Visual Unit Studio
Work to have achieved:
- Review the resources page and unit assignment goals and options
- Do at least 1-2 tutorials from gimp.org/tutorials
- Write a visual rhetoric proposal
Plan for the day:
- Guiding thoughts for Studio (5-15 min)
- Studio time (50-55 min)
- Exit note (5 min)
1. Gathering thoughts for Studio (5-10 min)
GIMP Notes
- GIMP’s toolbox is kinda cluttered, but the tools are also indexed by category in the menu bar, helpfully, under Tools. (And every tool has a keyboard shortcut, too: may be worth memorizing your go-to instruments.)
- There’s often extra tips for the tool you’re using under the editing window, in a tiny font; try holding shift, alt, control, command, etc while you click or drag to see what it says/does.
- Remember our strategies for drawing attention, which you can use to signal your hierarchy through scale, value, color, proximity, and style: bit.ly/cdm2020spring-criteria (see the section on “Keywords toward a Visual Rhetoric”).
Writing as Processing
According to Thompson (our reading from last week), you can reliably convey only about three levels of dominance; after that, it starts to get mushy.
- What options do you have for putting in your top three? What's next in line?
- How would the layout need to change if you changed your ranking, e.g. if you put one of your current tier-twos into the top slot?
Timing Reminder / HW Preview
Some preview of the project will be due before next class, just to make sure you’re all getting started on it.
I know your lives are busy; take advantage of this dedicated time free from other distractions and obligations to move your piece forward. At the same time, it’s worth noting that you’re working in a shared space, in a studio. If you have questions, or you want feedback on something, you have your classmates and your instructor on-hand. Try not to monopolize anyone’s time, but do be open to the possibility of getting farther together than you could on your own.
3. Quick report back (with 10 min left)
Just as a way for me to check in, I’d like to hear more about what happened today: did you find images? Level up on a particular GIMP skill? Decide something about your project? Raise a question in a new way that you’d like some help with?
Take five minutes to send me a quick email. If everyone finishes early, we can hear from a few volunteers out loud.
Homework for next time
- Read about fonts, if you haven’t yet, at https://www.canva.com/learn/font-design/.
- Optionally, play a font-matching game at www.typeconnection.com to get a sense of (a) what sorts of fonts are out there and (b) how designers go about pairing fonts for what Thompson called hierarchy by “style.”
- Compose a Visual Argument Preview: an early snapshot of your progress, to get the gears turning, to get practice with GIMP, and to start testing out the ideas from your proposal (or beyond). To submit, please Push to your repository the following:
- A layered GIMP project file (.xcf), showing the arrangement of your images and text so far (need not be a complete argument or collage yet).

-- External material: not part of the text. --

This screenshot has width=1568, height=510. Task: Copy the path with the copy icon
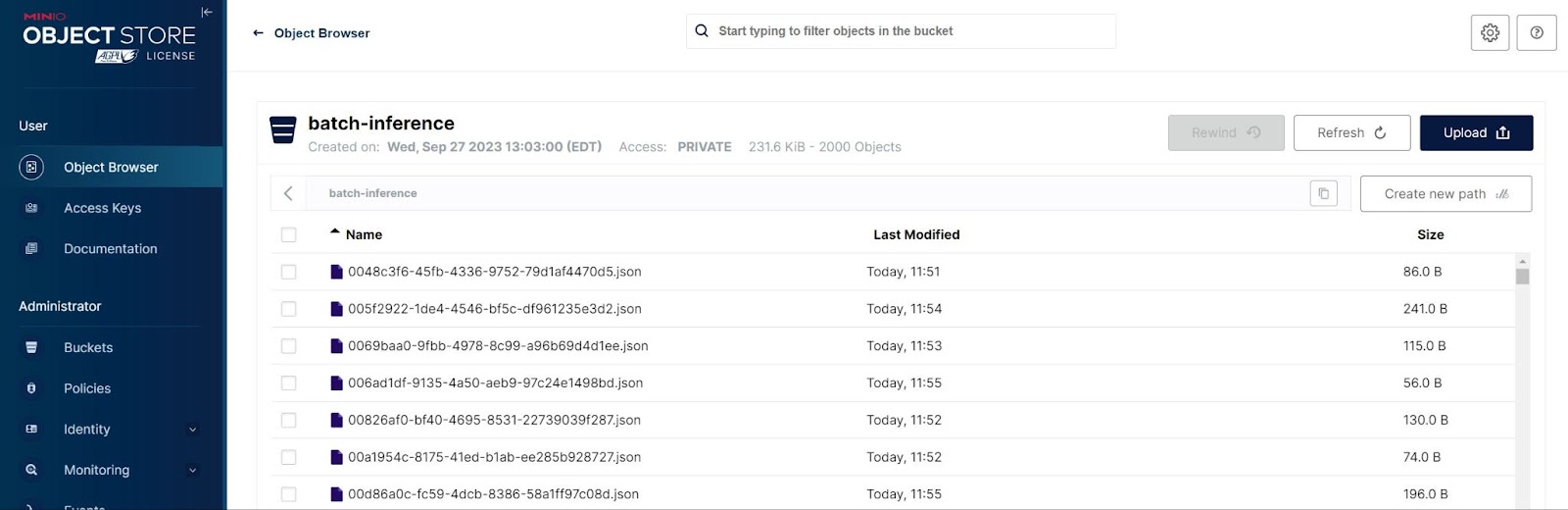tap(1323, 193)
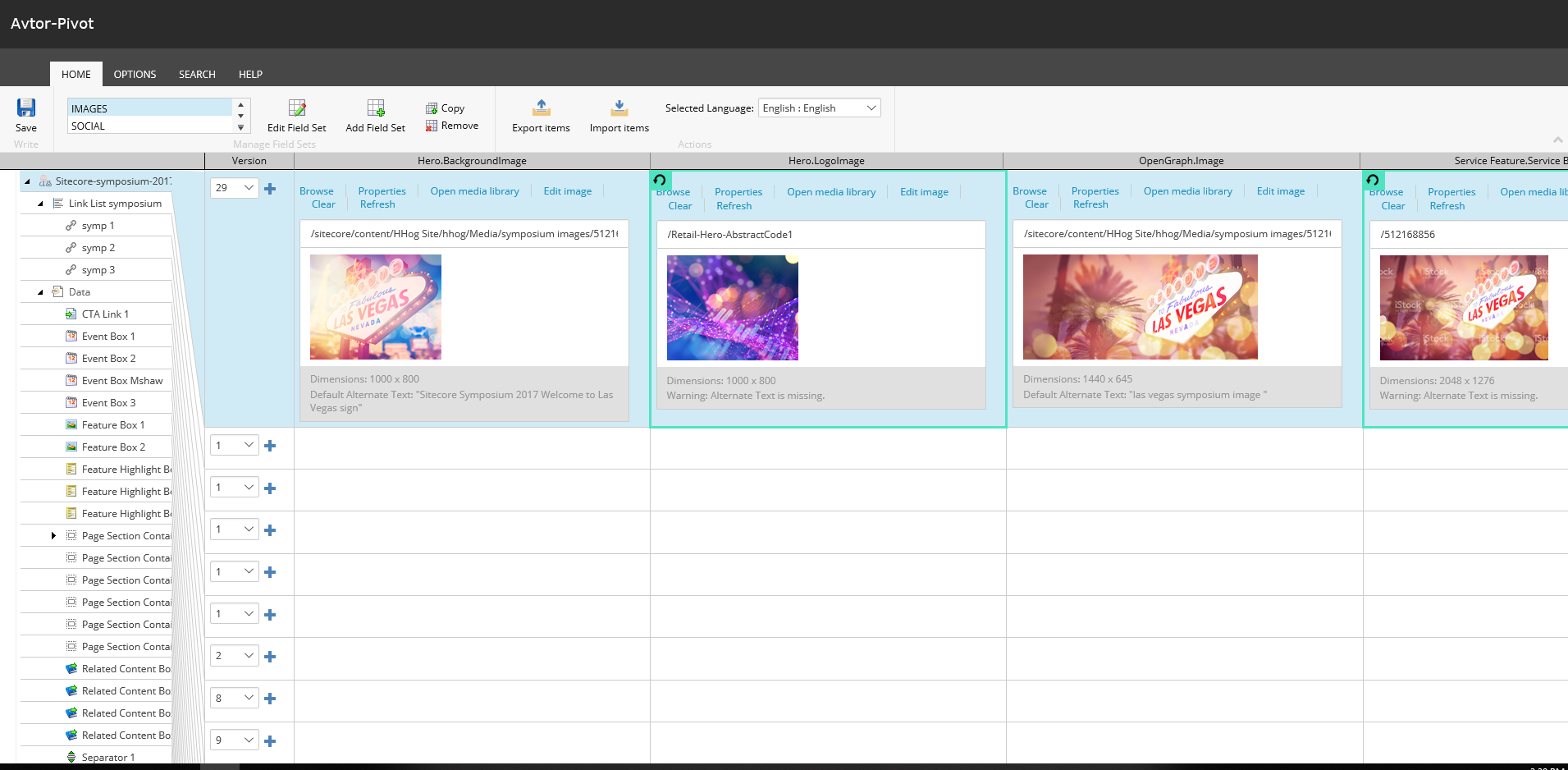Click the Save disk icon
Screen dimensions: 1568x770
(x=26, y=108)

- A static screenshot (.png or .jpg) of your GIMP file in progress (for comparison later to subsequent drafts). If you can capture a moment of success or stuckness, all the better.
- A plain text (.txt) or markdown (.md) file, explaining in around 300 or more words what you're showing us in this preview. Feel free also to ask questions or lay out next steps for yourself!
- An updated assets.md file, now with the files you're actually obtained. As you go, add source documentation for any outside sources – and your permission to use them (e.g. licenses, fair use; see Writer/Designer p. 160-165).
- If you prefer, you can create a new CREDITS.md file for this, preserving the assets list for things you're still seeking.
- An exported .png file. As with Audacity, GIMP's default save mode is a complex / modular "project file," of type .xcf; should the project fail to load, it would be great to have a simple image file as a backup. We won't be able to see how you achieved your layout, but we will be able to see the image.
- Sweet bonus: you'll also be able to use GitHub history to compare one .png to another, side by side, or even slide to reveal the change. Pretty cool, no?